> Supplied passage
>>>>
Katie Samuelson '14 Highlights Student Recognition in the Sciences
Katie Samuelson '14 was in her tennis coach's office when she received a life-changing email: she had won a National Science Foundation (NSF) Graduate Research Fellowship to pursue a Ph.D. in ocean engineering.
"I was so shocked that I had to sit on the floor and have my teammate finish reading it to me," says the engineering major from East Wakefield, N.H.
The NSF recognizes outstanding students in science, technology, and engineering and provides three years of financial support and research and professional development opportunities. Samuelson will participate in a joint program with the Massachusetts Institute of Technology (MIT) and the Woods Hole Oceanographic Institution (WHOI).
"This program gives me access to the MIT professors, courses, and laboratory facilities while I'm conducting research in the field at Woods Hole," says Samuelson, who will start by examining sediment transport and turbulent tidal flows in areas such as Fire Island, N.Y., and Martha's Vineyard, Mass., this summer.
The fellowship highlights an impressive list of science-related recognition for Swarthmore students this year. Also caught by surprise via email was Jacob Collard '15, who won a summer undergraduate research fellowship from the National Institute of Standards and Technology (NIST).
"It was actually my first time checking my email in about a month, so I was expecting to wade through a lot of junk," says Collard, a linguistics major and computer science minor from Sunbury, Ohio. "Needless to say, I was quite happy."
Collard will work on a natural language processing project in the NIST Information Technology Laboratory, aligning with his Swarthmore studies and career plans.
Another student, Benjamin Goloff '15, received honorable mention from the Udall Foundation, an independent federal agency that offers scholarships to students committed to the environment and public service.
"I'm so grateful for this honor and for the opportunity to join the Udall alumni network," says Goloff, an environmental governance and biology special major from New York, N.Y. "I'm sure this will be a wonderful resource in furthering my goal to help bring together people of diverse backgrounds - spanning research, policy, and activism - to define environmental action as a means toward social-ecological justice."
Two other Swatties, Rebecca Senft '15, an honors neuroscience major from St. Johnsville, N.Y., and Ascanio Guarini '16, an engineering major from New York, N.Y., received honorable mentions from the Barry Goldwater Scholarship and Excellence in Education Program. The program aims to provide a continuing source of highly qualified scientists, mathematicians, and engineers by awarding scholarships to college students committed to research careers in these fields.
<<<<
Using the article on student science recognition, decide whether each statement agrees with it: (a) Samuelson received the fellowship email while in her tennis coach's office; (b) Collard is a computer science major; (c) the NSF fellowship provides four years of financial support. Answer yes or no for each and quote the words that decide it.

[Data drawn from a collection]
>>>>
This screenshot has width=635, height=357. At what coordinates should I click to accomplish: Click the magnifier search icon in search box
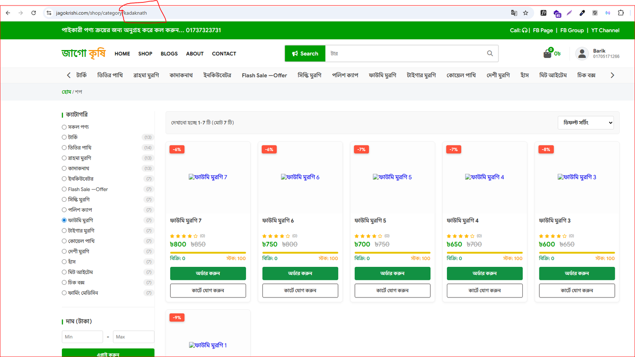click(x=490, y=53)
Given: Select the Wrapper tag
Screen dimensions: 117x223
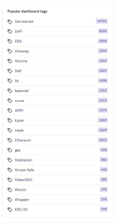Looking at the screenshot, I should click(22, 200).
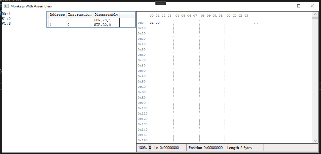Image resolution: width=321 pixels, height=154 pixels.
Task: Click the Disassembly column header
Action: click(106, 15)
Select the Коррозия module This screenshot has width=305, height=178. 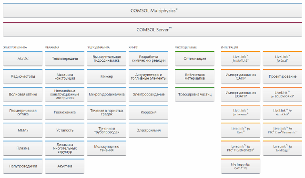click(x=148, y=112)
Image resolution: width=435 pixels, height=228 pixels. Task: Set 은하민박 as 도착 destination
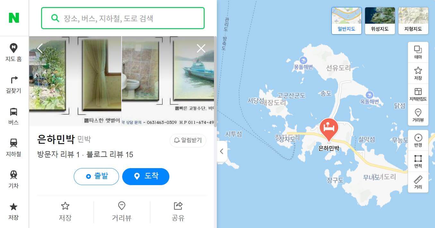tap(146, 176)
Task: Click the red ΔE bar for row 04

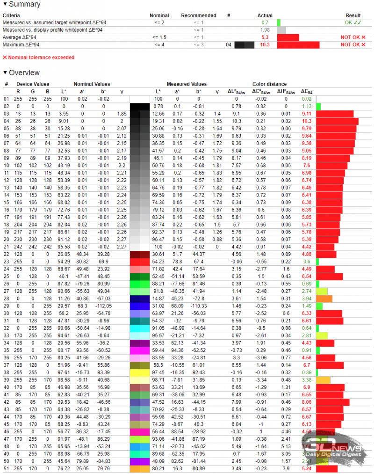Action: coord(337,121)
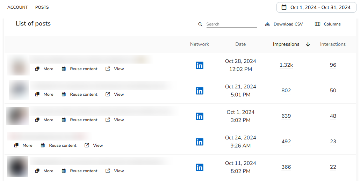The image size is (360, 181).
Task: Click the Impressions sort arrow
Action: (x=308, y=44)
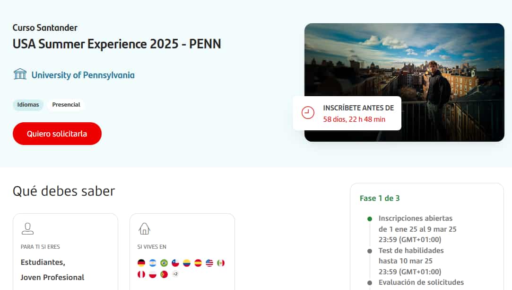The width and height of the screenshot is (512, 290).
Task: Select the Portugal flag icon
Action: (164, 274)
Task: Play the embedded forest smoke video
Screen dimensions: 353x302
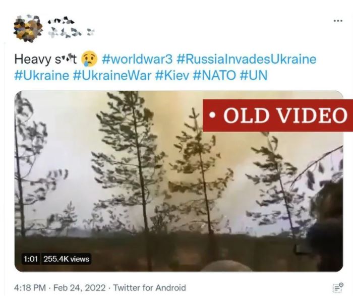Action: click(x=179, y=181)
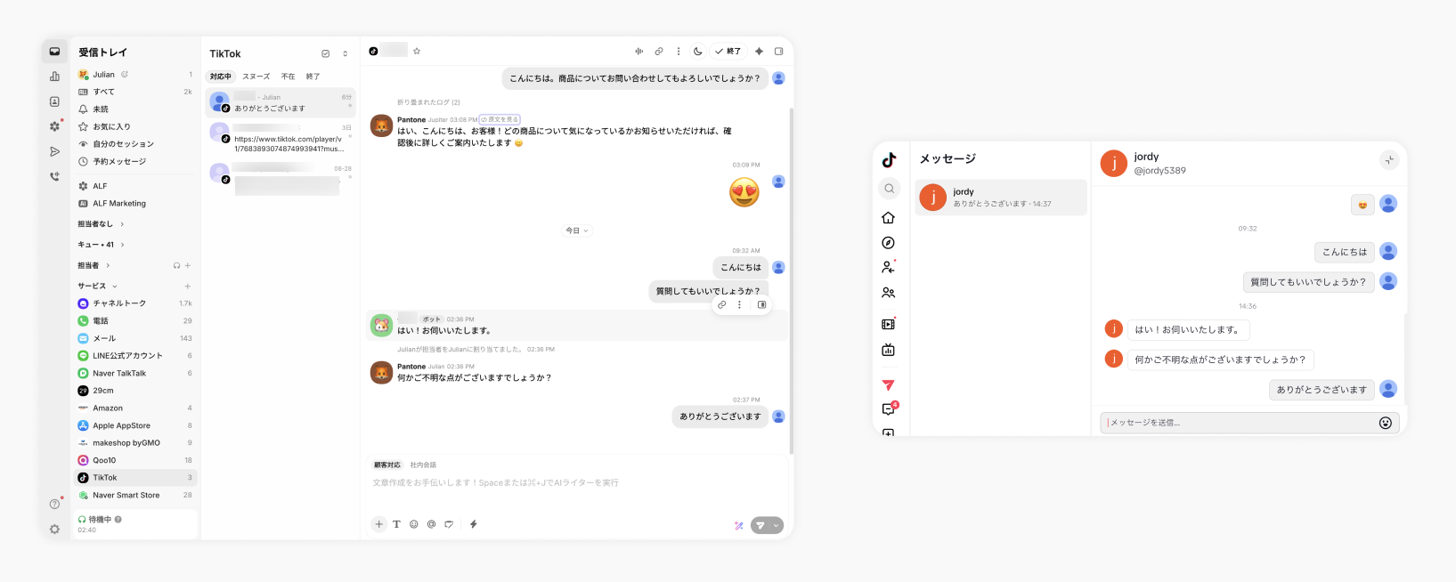Open the statistics bar chart icon in the sidebar

54,77
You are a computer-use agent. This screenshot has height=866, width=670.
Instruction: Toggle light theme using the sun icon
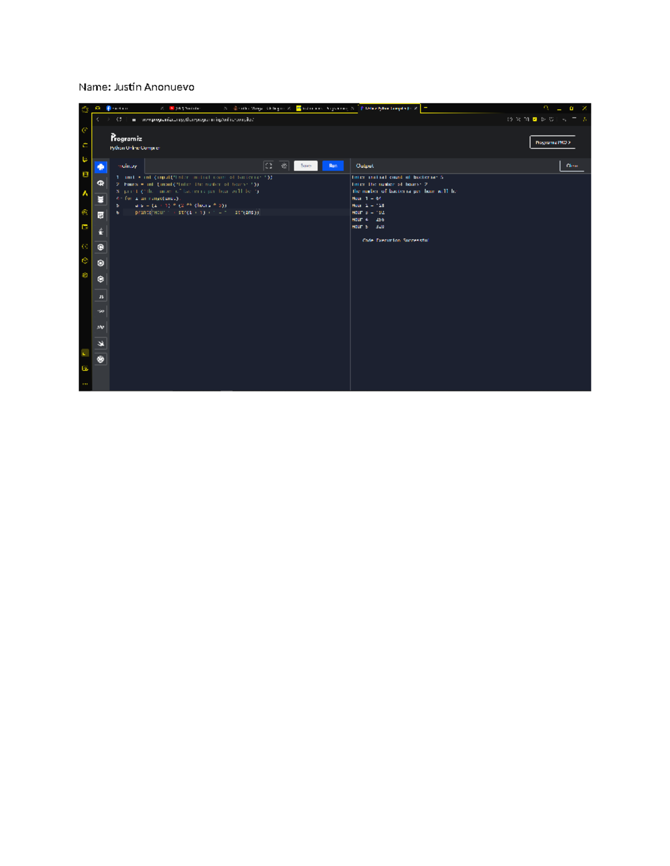[x=284, y=165]
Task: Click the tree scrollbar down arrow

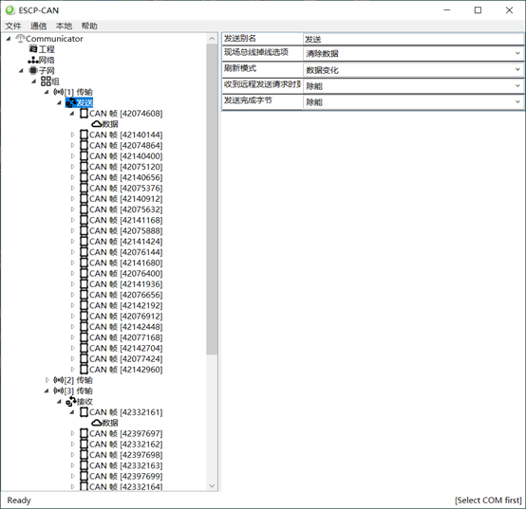Action: 212,485
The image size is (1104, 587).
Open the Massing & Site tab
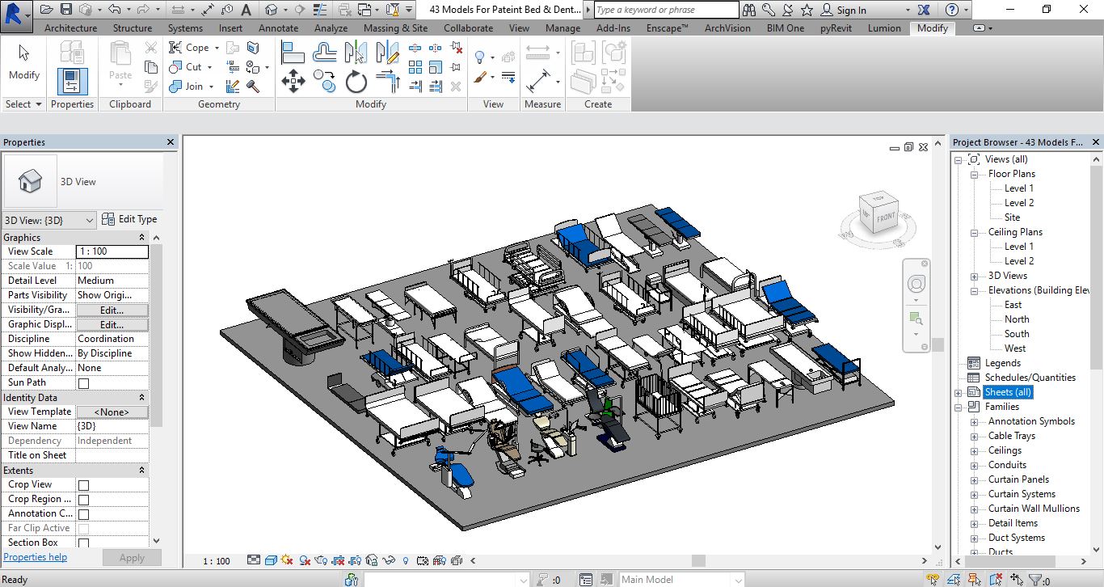395,27

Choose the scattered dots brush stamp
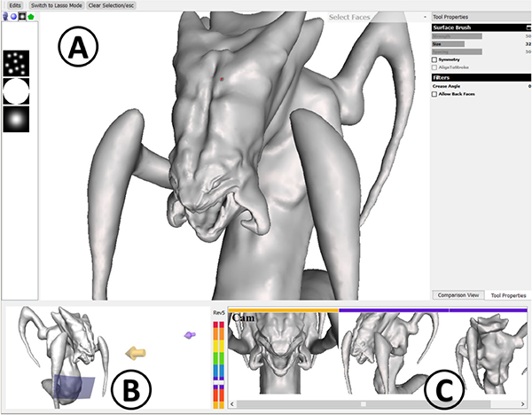click(x=16, y=63)
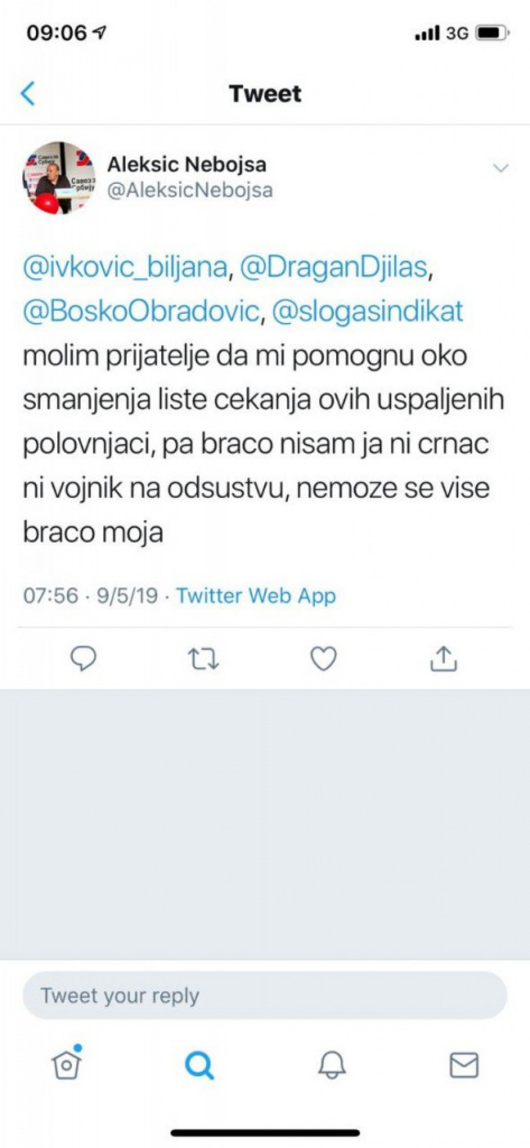The width and height of the screenshot is (530, 1148).
Task: Open the tweet options chevron menu
Action: pyautogui.click(x=500, y=169)
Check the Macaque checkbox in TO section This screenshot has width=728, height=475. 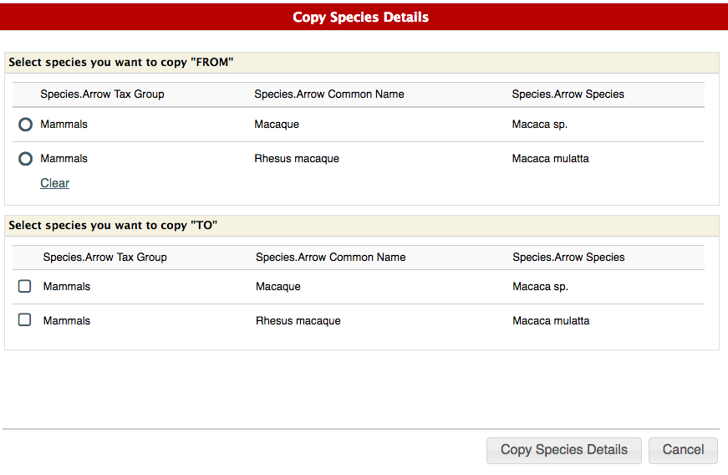25,286
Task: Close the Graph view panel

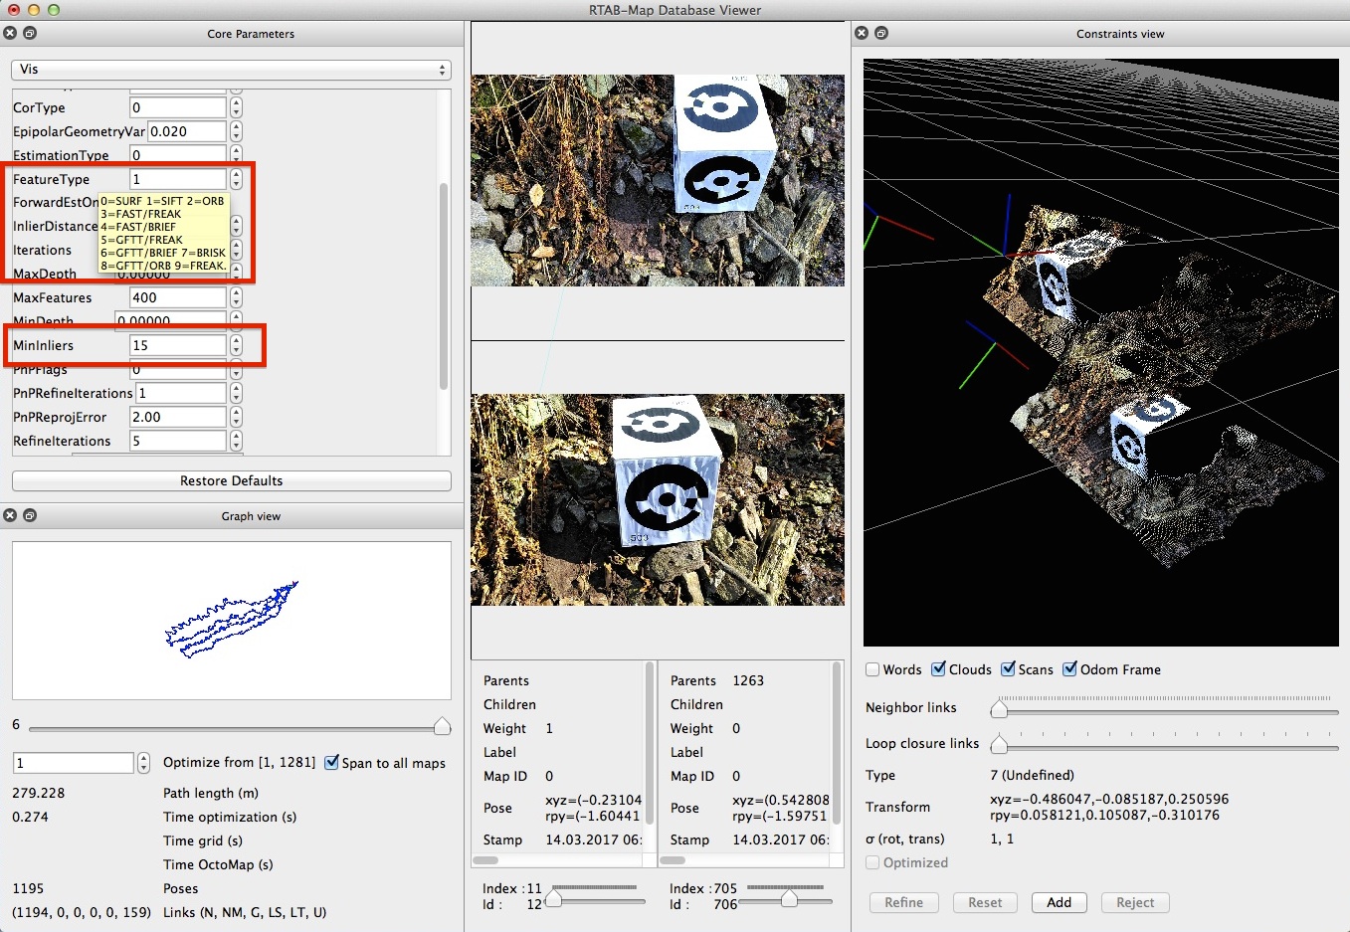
<<<<
> Solution
(a) Yes: "Katie Samuelson '14 was in her tennis coach's office when she received a life-changing email"
(b) No: "a linguistics major and computer science minor"
(c) No: "provides three years of financial support"